年末クリーニング大作戦と題して、朝から部員らが奮闘しているテニス部部室内は、普段以上の騒がしさに包まれていた。

「おーい、可燃袋なくなったでー」
「これいるんかぁ?」
「誰やカビたパン放置した奴!」

 怒声やらが飛び交う廊下を、千歳は大変だなぁと暢気に思いながら渡り、物置きとなっている部屋に向かっていた。
 もともと割り振られた場所はあらかた片づいたため人手が余ってしまい、半ば追いやられる形で担当部屋を離れた千歳は、それならばマネージャーである彼女に手を貸そうと深亜の姿を探した。彼女の担当部屋を覗くと、こちらも人手が余り、深亜はまだ手つかずの物置きの方へ行ったと教えられた。
 物置き部屋はそれほど広くはないが、その名の通りテニス部に関するあらゆる物が置かれて――というより詰め込まれており、整理整頓するだけでも骨が折れそうな様子だった。くいだおれ人形(フルスケール)がテニス部になぜ必要なのか、物置きに鎮座するそれに千歳は思ったりしたが……。
 とにかく、ひとりよりはふたりの方が捗るだろう。
 ちょうどよかったと、手を掛けた戸の内側から悲鳴に似たかすかな声が聞こえ、千歳は考えるより先に勢いよく戸を開けていた。

「深亜っ!?」

 容易に見渡せる室内には、深亜だけがいた。入り口に近い棚に背をつけ、胸もとで両手を握り締めていた深亜は振り返ると、途端泣きそうに顔を歪め千歳の胸に飛び込んできた。

「ど、どげんしたと?」

 困惑しながらも、千歳は震える肩を抱き、室内と深亜とを交互に見やる。
 千歳の彼女を呼んだ鋭い声に、いつの間にか周りに手を止めた部員たちが集まり出していた。
「千歳?」と人垣から謙也が声を掛ける。

「なんや、安藤さんどないしたん?」
「いや、俺もなんがあったか……深亜?」

 ふたたび尋ねるように彼女の名を呼ぶと、深亜は顔を向けないまま、背後を――物置き部屋の奥を、恐々指さした。
 千歳は顔を上げ、深亜の指の先を凝視する。謙也もつられて室内を覗き込む。

「奥になんが――」

 かさ、かさかさ……。
 そんな小さな音が、耳にはっきり届いた。

「――総員退避!!」

 謙也が張り上げた声を合図に、物置き部屋を囲んでいた部員たちは統率のとれた見事な逃走劇を披露した。
 やけに冷静な手つきできっちり隙間なく戸を閉めると、千歳も深亜の手を引いて謙也たちの後を追い掛けた。


 + + +


 真っ先に掃除を終えた、ミーティングなどを行う広めの部屋は休憩室として使われており、千歳は空いていた席に深亜を座らせた。物置きであった軽い騒動はすでに部内に広まっているようで、休憩していた小春が用意した緑茶を深亜に差し出す。

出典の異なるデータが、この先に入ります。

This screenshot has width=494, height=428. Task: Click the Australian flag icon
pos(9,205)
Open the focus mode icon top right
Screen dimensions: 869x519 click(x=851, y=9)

「はい、安藤さん。あったかいもん飲んだら落ち着くわよ」
「ありがとうございます……」

 深亜は軽く頭を下げ、緑茶の入ったカップを両手で包む。
 同じく休憩中の白石が、聞いた話に苦い顔をしていた。

「冬やと思て油断しとったけど、やっぱおったんか……」
「物置きなんて、年末くらいしか掃除せえへんもんねぇ」
「で? 後はどないしたん?」
「健二郎が始末しに行ったばい」
「頼もしいやっちゃなぁ……」

 しみじみと呟き、白石は緑茶の入ったカップを傾ける。

「まぁ、安藤さんは無理せんでええから――他ん部屋にもおらんとは限らんし」

 最後につけ足された、白石のひとり言のような言葉にびくりと肩をはねさせ、深亜は辛うじて「は、はい」と返事をした。

「白石、あんま深亜ば脅かさんでよ」
「用心するに越したことはないって話や」
「おーい、終わったでー」

 くだんの小石川が、戸を開けて顔を出す。
 その手でカチカチとさせている、おそらく始末したモノを挟んだであろうピンセットについ身体を強張らせた深亜の肩を、千歳は苦笑混じりの顔で抱き寄せた。